Perfecto Gabriel, for Appellant.
Solicitor-General Araneta, for Appellee.
1. ESTAFA; CONVERSION; EVIDENCE. — Held, That the evidence of record was not sufficient to sustain a judgment of conviction in this case.
D E C I S I O N
The information filed in this case is as follows:jgc:chanrobles.com.ph
"The undersigned accuses Enrico Ilao of the crime of estafa, committed as follows:jgc:chanrobles.com.ph
"1. That the said Enrico Ilao, on or about the 27th of July, 1902, while Second Lieutenant Wm, H. Bell, of the First Cavalry of the Army of the United States, was commissary of the military post and charged with the distribution, purchase, and sale of Government rice in the said Province of Batangas, obtained from the said lieutenant an order for 200 sacks of the said article in the said town of Batangas, Province of Batangas.
"2. That the said 200 sacks of rice were delivered to the accused by the warehouseman at the beach at Batangas, in exchange for the said order and in accordance with the directions of said Lieutenant Wm.

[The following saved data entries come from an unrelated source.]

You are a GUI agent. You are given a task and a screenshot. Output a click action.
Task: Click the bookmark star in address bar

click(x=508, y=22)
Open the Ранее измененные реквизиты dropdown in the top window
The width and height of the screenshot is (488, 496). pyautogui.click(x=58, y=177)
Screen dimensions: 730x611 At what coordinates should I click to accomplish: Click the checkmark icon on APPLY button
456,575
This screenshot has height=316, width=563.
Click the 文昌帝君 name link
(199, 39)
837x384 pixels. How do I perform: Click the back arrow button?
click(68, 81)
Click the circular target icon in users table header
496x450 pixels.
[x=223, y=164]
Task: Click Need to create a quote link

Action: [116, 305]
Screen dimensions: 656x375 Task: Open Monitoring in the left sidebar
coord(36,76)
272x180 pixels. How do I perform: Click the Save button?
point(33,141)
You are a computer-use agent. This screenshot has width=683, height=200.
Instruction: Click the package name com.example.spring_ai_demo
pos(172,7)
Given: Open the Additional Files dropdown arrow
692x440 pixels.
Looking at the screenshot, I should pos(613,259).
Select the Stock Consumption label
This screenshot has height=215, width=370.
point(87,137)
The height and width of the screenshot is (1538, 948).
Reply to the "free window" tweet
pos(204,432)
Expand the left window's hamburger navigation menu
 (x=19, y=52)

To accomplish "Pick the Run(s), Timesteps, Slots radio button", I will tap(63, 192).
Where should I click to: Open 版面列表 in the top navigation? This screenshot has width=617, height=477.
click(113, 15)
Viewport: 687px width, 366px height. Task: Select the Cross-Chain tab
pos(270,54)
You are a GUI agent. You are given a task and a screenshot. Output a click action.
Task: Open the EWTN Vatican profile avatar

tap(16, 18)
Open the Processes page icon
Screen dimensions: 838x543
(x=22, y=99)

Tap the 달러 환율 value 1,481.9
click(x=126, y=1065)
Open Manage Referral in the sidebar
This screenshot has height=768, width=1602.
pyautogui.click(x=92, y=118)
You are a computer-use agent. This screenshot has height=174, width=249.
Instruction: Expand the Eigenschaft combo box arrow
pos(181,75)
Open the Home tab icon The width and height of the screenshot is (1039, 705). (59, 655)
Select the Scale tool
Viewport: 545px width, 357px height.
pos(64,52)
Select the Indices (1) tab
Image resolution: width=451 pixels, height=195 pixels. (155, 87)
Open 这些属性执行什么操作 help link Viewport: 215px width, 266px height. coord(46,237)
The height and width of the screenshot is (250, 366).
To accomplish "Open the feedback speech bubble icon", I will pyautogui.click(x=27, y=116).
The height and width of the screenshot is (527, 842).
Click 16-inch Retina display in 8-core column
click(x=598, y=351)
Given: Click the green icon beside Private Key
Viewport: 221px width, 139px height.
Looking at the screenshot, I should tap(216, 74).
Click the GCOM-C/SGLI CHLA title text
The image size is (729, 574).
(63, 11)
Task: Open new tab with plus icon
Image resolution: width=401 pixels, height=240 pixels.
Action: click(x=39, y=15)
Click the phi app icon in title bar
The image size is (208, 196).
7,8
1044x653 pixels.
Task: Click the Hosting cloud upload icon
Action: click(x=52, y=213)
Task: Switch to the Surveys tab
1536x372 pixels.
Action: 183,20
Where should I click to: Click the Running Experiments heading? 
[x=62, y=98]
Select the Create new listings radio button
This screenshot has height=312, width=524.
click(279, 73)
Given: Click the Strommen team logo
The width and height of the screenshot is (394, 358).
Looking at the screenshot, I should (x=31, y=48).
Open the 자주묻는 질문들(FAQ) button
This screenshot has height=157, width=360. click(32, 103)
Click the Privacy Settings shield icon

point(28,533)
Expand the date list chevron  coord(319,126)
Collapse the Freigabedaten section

H. Bell.
"3. That the accused received the 200 sacks of rice on commission to sell them, and, upon, being sold, to deliver to the said Lieutenant Wm. H. Bell, through the municipal president, Jose Villanueva, the proceeds of said sale.
"4. That said 200 sacks of rice were worth 1,050 pesos, Mexican currency, at the rate of 5.25 pesos per sack.
"5. That not only has the accused failed to pay over or make return of the proceeds of the sale of the said 200 sacks of rice but he has always denied having received them.
"6. That the said acts were committed in violation of law."cralaw virtua1aw library
The accused was found guilty by the Court of First Instance of Batangas and sentenced to six months’ arresto mayor, with the accessory penalties, from which sentence he appealed to this court.
We are of opinion that there is reasonable doubt as to the guilt of the accused.
The only evidence touching the delivery of the rice was the testimony of the said officer that he had issued to the accused an order upon the Government warehouseman for two hundred sacks of rice, and that some months later he found the said order among his papers, it having been returned to him in due course.
No receipts appear to have been given or required for the said order nor for the delivery of the rice in pursuance thereof, and no memorandum or other note of the transaction was offered in evidence.
It is alleged that the order was issued July 27, 1902, and it appears that the attention of the officer was not again directed to the matter until the end of October, when he discovered that there was no record of payment for the rice in question. During this period the officer in charge was responsible for the purchase and sale of large quantities of rice, and issued many orders to a number of purchasers with whose names and faces he was not and could not have been familiar.
There is so much room for mistake in the recollection of the details of one of these transactions, to which the attention of the officer was not directed at the time, that we are unable to affirm a judgment of conviction based on his recollection of the facts, unsupported and uncorroborated by other evidence.
We think that it is neither impossible nor improbable that the order issued in the name of the accused may have been delivered to some other person, and the rice obtained thereon without his knowledge or consent.
The sentence appealed from should be, and is hereby, reversed, and the accused acquitted, with the costs of both instances de oficio. So ordered.
Arellano, C.J., Torres, Mapa and Johnson, JJ., concur.